/---

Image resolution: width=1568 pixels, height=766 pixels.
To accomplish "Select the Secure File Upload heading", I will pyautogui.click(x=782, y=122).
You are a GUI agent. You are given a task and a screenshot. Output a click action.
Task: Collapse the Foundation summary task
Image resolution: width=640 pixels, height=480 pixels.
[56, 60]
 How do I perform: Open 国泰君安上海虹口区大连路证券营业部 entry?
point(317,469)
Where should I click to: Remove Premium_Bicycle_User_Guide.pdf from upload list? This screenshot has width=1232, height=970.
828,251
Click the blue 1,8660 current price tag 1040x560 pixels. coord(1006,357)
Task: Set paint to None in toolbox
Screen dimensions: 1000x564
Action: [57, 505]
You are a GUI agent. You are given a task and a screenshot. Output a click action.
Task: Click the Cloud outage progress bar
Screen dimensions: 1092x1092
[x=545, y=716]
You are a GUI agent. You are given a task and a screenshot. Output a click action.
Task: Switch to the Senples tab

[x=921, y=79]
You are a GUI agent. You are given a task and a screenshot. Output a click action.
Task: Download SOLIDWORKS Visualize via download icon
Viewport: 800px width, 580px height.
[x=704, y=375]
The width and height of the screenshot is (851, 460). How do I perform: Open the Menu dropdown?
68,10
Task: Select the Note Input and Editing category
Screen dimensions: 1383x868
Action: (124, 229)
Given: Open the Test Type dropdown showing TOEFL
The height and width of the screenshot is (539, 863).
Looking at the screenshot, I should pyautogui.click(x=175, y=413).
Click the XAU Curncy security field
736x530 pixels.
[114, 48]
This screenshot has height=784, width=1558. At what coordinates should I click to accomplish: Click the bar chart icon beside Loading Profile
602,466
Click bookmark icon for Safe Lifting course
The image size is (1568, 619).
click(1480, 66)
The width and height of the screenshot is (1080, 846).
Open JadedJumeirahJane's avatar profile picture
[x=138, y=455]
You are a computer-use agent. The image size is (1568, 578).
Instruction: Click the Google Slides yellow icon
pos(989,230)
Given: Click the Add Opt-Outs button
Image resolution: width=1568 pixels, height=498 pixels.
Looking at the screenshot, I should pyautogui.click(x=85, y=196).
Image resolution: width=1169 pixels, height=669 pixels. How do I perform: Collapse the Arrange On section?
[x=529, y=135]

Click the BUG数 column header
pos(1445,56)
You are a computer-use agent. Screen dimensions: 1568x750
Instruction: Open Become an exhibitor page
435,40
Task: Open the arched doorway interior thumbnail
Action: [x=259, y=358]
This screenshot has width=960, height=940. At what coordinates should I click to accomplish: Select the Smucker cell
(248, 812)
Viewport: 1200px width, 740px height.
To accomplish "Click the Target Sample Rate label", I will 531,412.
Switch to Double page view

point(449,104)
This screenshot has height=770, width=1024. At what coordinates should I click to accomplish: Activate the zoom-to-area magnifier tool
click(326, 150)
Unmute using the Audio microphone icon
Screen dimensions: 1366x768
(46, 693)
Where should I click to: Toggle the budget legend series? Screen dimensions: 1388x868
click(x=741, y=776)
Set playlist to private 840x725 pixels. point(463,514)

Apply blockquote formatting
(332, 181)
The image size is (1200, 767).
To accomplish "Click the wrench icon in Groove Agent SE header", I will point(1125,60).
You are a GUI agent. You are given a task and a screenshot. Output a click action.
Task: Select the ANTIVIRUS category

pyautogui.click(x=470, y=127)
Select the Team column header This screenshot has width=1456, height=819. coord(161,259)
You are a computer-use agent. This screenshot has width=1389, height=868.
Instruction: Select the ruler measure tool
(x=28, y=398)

\---

§ **WHAT THIS TASK INVOLVES**:
Among the lines above, find those containing the word "computer" and copy each.

§ **EXERCISE ANSWER**:
You are a computer-use agent. The image size is (1568, 578).
You are a computer-use agent. Screen dimensions: 1568x750
You are a computer-use agent. This screenshot has width=1389, height=868.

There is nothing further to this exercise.